Mr. Donald Estey drew in his breath.

"Well, by—Jove!"

"And I'm going to." She lifted her chin determinedly. "I'm going to! And now you know—why I asked you what I did. I was hoping I—I had gained a little in all these weeks. I've been trying so hard. And before you came, when Mrs. Thayer told me you were like—like the man I love, I determined then to watch you and study you, and do everything the way you liked, if I could find out what it was. And now to have you think I was asking you to—to— As if I'd ever marry—you!" she choked. The next moment, with a wild fling of her arms, she was gone.

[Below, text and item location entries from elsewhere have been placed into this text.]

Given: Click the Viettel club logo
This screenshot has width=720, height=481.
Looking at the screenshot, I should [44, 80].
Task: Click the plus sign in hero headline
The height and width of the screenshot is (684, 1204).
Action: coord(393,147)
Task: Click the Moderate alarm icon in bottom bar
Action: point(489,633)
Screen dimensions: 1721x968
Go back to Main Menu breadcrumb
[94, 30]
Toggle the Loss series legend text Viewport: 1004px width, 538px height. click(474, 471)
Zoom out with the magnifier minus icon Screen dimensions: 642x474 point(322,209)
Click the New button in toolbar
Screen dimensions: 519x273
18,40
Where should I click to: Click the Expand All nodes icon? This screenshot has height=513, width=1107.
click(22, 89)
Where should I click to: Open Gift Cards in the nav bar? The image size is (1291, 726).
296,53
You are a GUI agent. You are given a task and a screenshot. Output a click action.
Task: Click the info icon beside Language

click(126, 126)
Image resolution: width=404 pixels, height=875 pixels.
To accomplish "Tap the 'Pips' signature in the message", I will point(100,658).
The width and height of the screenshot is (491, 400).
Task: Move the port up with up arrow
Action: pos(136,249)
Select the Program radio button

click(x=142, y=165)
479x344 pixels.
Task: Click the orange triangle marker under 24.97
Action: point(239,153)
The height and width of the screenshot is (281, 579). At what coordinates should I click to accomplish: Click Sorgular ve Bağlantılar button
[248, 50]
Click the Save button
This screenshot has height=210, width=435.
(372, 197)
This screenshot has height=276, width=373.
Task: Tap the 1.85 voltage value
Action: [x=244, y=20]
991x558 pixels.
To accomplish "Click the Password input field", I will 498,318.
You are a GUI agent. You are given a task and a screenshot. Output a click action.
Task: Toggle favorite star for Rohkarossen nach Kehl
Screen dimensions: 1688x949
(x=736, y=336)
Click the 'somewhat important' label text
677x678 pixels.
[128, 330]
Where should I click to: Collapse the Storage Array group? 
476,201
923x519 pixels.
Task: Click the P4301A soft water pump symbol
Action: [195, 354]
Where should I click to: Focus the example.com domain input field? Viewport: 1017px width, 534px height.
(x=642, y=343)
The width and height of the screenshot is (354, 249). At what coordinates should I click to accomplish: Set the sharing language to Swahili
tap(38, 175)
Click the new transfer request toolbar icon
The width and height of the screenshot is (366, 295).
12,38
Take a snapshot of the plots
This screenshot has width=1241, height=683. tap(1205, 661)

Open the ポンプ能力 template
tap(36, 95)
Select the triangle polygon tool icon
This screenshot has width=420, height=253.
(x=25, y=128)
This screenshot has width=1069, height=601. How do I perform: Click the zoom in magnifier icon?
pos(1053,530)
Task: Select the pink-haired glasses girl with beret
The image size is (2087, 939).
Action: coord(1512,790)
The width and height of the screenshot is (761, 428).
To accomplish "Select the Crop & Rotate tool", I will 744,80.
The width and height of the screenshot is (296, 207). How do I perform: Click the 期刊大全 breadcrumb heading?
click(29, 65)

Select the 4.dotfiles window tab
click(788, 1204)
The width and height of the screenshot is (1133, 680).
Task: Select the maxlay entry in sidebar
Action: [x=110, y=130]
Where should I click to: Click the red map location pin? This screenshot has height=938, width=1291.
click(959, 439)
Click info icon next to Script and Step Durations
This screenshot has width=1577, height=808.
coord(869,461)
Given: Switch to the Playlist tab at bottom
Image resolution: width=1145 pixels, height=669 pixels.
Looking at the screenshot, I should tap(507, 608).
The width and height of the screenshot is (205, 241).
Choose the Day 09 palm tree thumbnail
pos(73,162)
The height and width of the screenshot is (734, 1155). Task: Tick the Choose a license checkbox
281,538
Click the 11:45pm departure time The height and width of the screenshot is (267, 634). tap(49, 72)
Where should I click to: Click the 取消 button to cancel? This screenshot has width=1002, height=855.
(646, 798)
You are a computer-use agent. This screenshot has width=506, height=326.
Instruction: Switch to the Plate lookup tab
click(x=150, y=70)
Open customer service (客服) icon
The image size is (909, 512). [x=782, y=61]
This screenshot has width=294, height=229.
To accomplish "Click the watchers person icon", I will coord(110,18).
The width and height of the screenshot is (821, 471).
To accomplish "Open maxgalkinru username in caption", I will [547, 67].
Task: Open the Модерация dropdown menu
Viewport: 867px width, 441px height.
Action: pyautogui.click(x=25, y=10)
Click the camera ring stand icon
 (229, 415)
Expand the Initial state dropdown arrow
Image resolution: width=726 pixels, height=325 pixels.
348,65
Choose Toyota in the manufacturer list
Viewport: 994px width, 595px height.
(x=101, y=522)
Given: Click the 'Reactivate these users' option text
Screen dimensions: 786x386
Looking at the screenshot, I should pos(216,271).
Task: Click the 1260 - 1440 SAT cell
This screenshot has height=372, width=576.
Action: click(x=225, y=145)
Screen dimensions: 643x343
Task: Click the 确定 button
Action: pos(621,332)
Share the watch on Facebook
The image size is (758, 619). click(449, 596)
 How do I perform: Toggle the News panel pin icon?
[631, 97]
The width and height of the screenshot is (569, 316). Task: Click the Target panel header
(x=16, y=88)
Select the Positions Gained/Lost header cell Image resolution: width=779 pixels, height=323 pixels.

Alone, Mr. Donald Estey drew a long breath. As he turned, he faced his own image in the mirror across the room. Slowly he advanced toward it. There was a quizzical smile in his eyes.

"Donald, me boy," he apostrophized, "you have been rejected. Do you hear? Rejected! Jove! But what an extraordinary young woman!" His eyes left the mirror and sought the door by which she had gone.

Mr. Donald Estey did not see Mrs. Darling again during his stay. A sudden indisposition prevented her from being among the guests for some days.


CHAPTER XV

A WOMAN'S WILL

Dr. Gleason's Arctic trip, designed to cover a year of research and discovery, prolonged itself into three years and two months. Shipwrecks, thrilling escapes, months of silence, and a period when hope for the safety of the party was quite gone, all figured in the story before the heroic rescue brought a happier ending to what had come so near to being another tragedy of the ice-bound North.